The vine from north to south
The vineyard in the Puy-de-Dôme department covers over 800 hectares spread over 53 towns.
Four hundred hectares belong to professionals, with 350 hectares having the AOC label and 50 hectares of vin de pays.
The vineyard is divided into five appellations on a traditional north to south layout, covering an area 70 km wide and 30 km long.
Distribution of the appellations
Five appellations, from north to south:
- Madargue: the northernmost appellation, near Riom and Châtelguyon, was longtime considered the “elite core” of the vineyard (Cf. L. Levadoux).
- Châteaugay: ten kilometers north of Clermont-Ferrand, this appellation is found in a charming city of the same name. This large vineyard accounts for 37% of the production of Côtes d’Auvergne.
- Chanturgue: the smallest and most unique appellation, is surrounded by the fast growing city of Clermont-Ferrand.
- Corent: twenty kilometers south of Clermont-Ferrand, this appellation is known for its light and pleasant rosé wine.
- Boudes: Near the city of Issoire, this southernmost appellation has a drier climate and a landscape with significant slopes.
A volcanic legacy
The wines of the Puy-de-Dôme benefit from the quality of the soil linked to the ancient volcanic activity of the Châine des Puys mountain range.

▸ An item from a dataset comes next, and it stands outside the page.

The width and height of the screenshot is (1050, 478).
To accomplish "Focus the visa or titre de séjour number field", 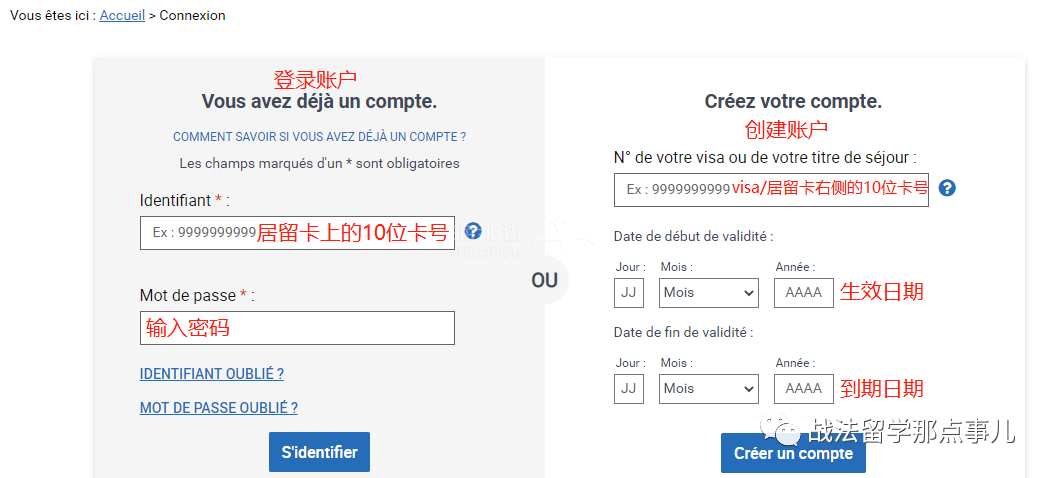I will [x=771, y=189].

To the east of the mountain range, the impact on the land can be seen in a mosaic of land formations, giving the Auvergne vineyard a remarkable geological uniqueness.
Volcanic formations and the fertile Limagne plain
Basalt lava flows from the Chaîne des Puys forged the specificity of the landscapes and brings a defined character to the wines of this volcanic soil. The volcanoes and hills of the region, as well as the presence of peperite sedimentary rock and others (arkose, pozzolana) bring a specificity to our wines.

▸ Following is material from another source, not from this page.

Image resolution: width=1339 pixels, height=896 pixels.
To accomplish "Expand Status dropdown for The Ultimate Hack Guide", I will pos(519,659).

At the center of the vineyard, the Limagne plain is a rift valley. From west to east the plain contains limestone, volcanic and sandy hills. It is the richest region of the vineyard, with an ancient deposit of alluvium and « black earth ». This foundation, largely composed of clay and limestone, has differentiated layers of rocks testifying to early geological activities.
A vineyard of géological diversity
The five appellations of the Puy-de-Dôme department are in an inverted relief landscape. This type of land owes its specificity to the basalt flows that have protected the original clay and limestone base. The areas not covered by the basalt were uncovered by the process of erosion and can now be seen on the slopes in the region. (see diagram below).
This type of landscape is noticeable in Chanturgue, Châteaugay and Boudes, with slopes of clay-marl and limestone. Madargue stands out with a more siliceous soil. Finally, the soil of Corent and Boudes are constituted of calcareous sedimentary deposits, but also clay marl and sand. Corent, situated on a volcano, has a greater variety of rocks (pépérites, pozzolana) due to its geological location.
An ideal climate
Rainfall is limited by the Châine des Puys mountain range that serves as a filter of ocean winds and humidity. The prevailing wind from the Atlantic Ocean is driven over the Puys and down the eastern side after the wind has been stripped of its water vapor (Foehn effect). The precipitation in the vineyard similar to the south of France, with a maximum of 550 mm per year. While a relatively small amount, the rainfall is favorable to wine growing, as the vines require little water. Temperatures are high in the summer with cool nights, which help the proper ripening of the vine.
The vineyard benefits from a cumulative average sunshine of almost 1900 hours per year, which, for comparison is close to that of the Bordeaux region. The southern area of the department, including Boudes has an even drier and sunnier climate.